When we moved in, as I said before, I was quite young and my bedroom was in the bottom floor of the house.  Often I would be playing in my room and hear my mother calling me.  I would run upstairs and into the kitchen (a large room, big enough to hold a full-sized dining table as well as other furniture, that was at the center of the house) and ask her what she wanted…at which point she would say she hadn’t called me.  When I thought about it, I could never actually remember hearing her voice call my name.  I couldn’t recall the tone or the pitch or where the voice had sounded like it was coming from, either in the kitchen or someplace else upstairs.  I was too young to realize how much this must have bothered my mother at the time, and as I got older it just stopped happening.
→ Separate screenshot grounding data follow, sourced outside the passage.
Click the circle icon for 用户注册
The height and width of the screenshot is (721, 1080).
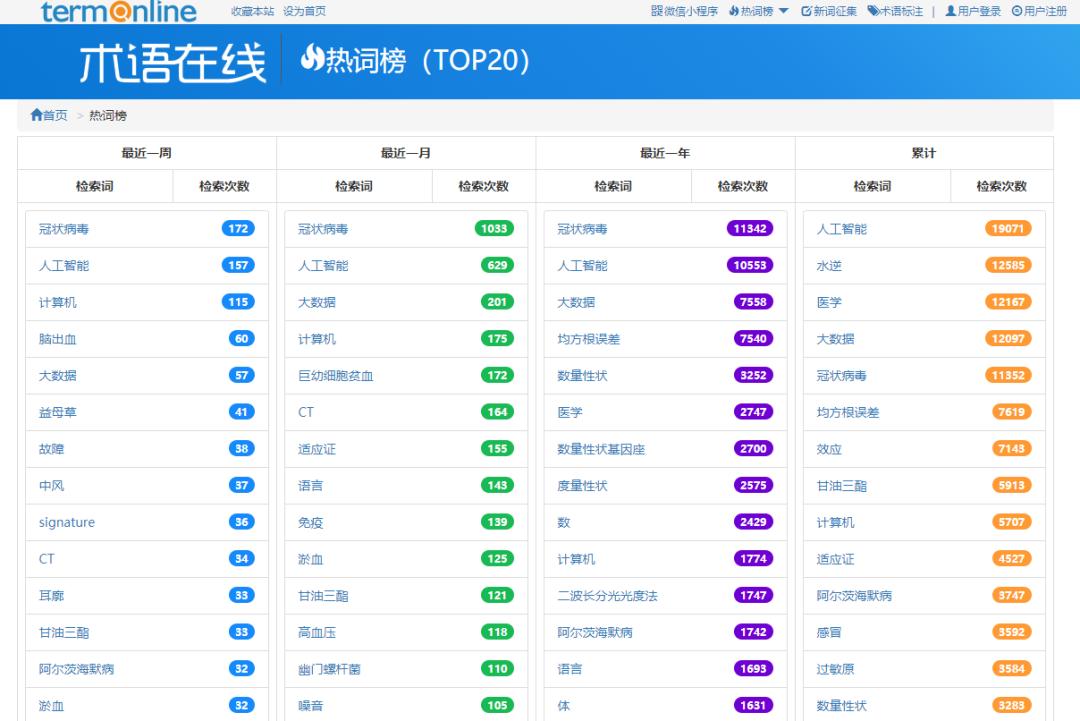(1016, 11)
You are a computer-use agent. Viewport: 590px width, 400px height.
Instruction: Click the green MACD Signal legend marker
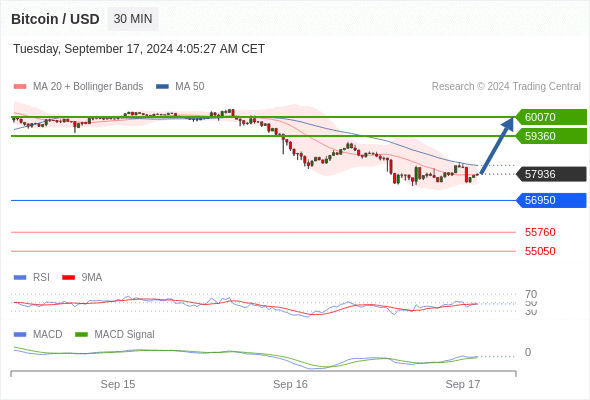[x=81, y=335]
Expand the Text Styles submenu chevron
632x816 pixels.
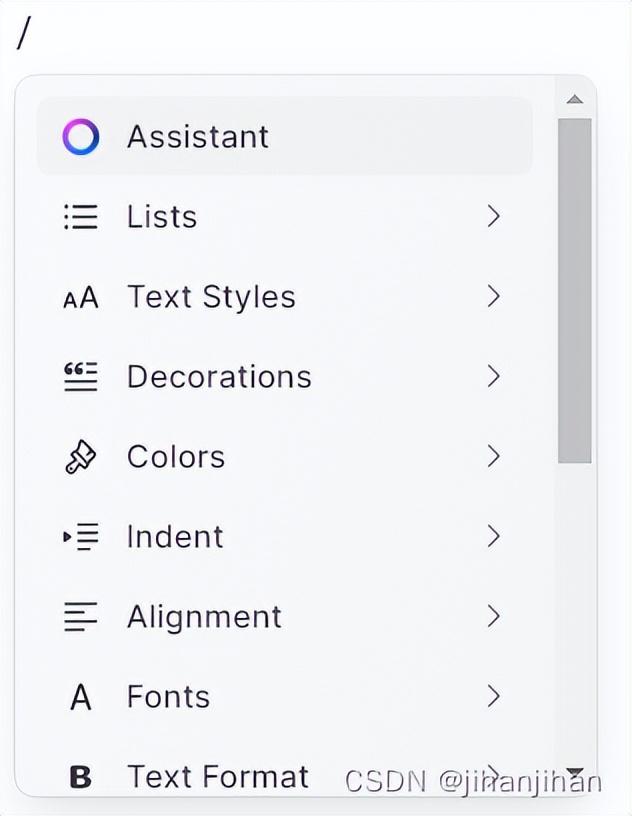tap(493, 297)
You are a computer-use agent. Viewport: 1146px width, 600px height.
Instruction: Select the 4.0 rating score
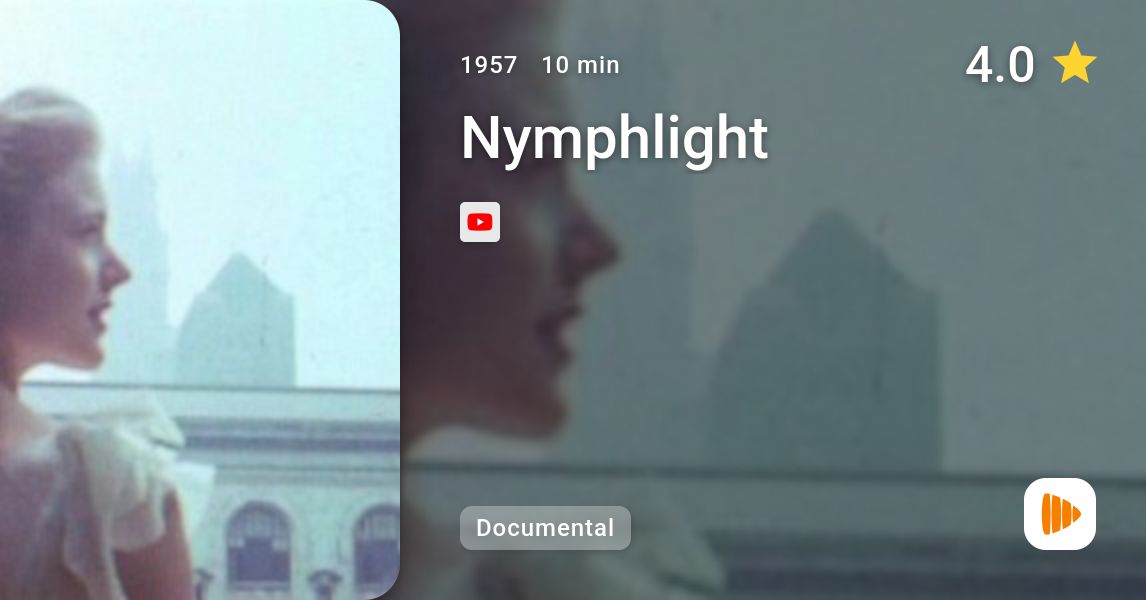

The other incidents in the house centered around a downstairs bedroom and a bedroom on the middle floor.  The downstairs bedroom was my parents’ when we first moved in, before the family on the top floor moved out and we shifted our bedrooms up there, renting out the downstairs for a time before gradually taking over the entire house.  This downstairs room was…well, creepy.  My high school best friend didn’t like it at all, and my mother never slept well when that was the bedroom.  She said she’d be woken up, startled awake but unable to find a reason for it.  She often felt as if someone or something was angry with her, or confused and just lashing out at anyone nearby.

Unfortunately, I got the chance to experience this feeling myself one night during a time when my bedroom was located on the middle floor.  The room had been a playroom, had housed my aunt and uncle for a time, had been an office, and had even been a storage room for all our horse show supplies.  For a time when I was around fifteen to sixteen, it was my bedroom.  One night I woke up terrified…I literally sat up in bed feeling as if someone was about to get me, expecting to see someone in my room…but no one was there.  Now, to be fair I should note that I often suffer from “night terrors”, which don’t always involve fear but often mean that I’ll wake up confused or disoriented for a while.  However, when I brought the above incident up to my mother she told me that when she’d used that room as a bedroom after she’d had my sister by cesarean and wasn’t able to climb stairs, she’d often woken to bright flashes of light.  Also, I suffered from severe insomnia during the entire time I slept in that room.  Whether it was just hormones, my body adjusting from being a child to being an adult, oor something else, I’ll never know.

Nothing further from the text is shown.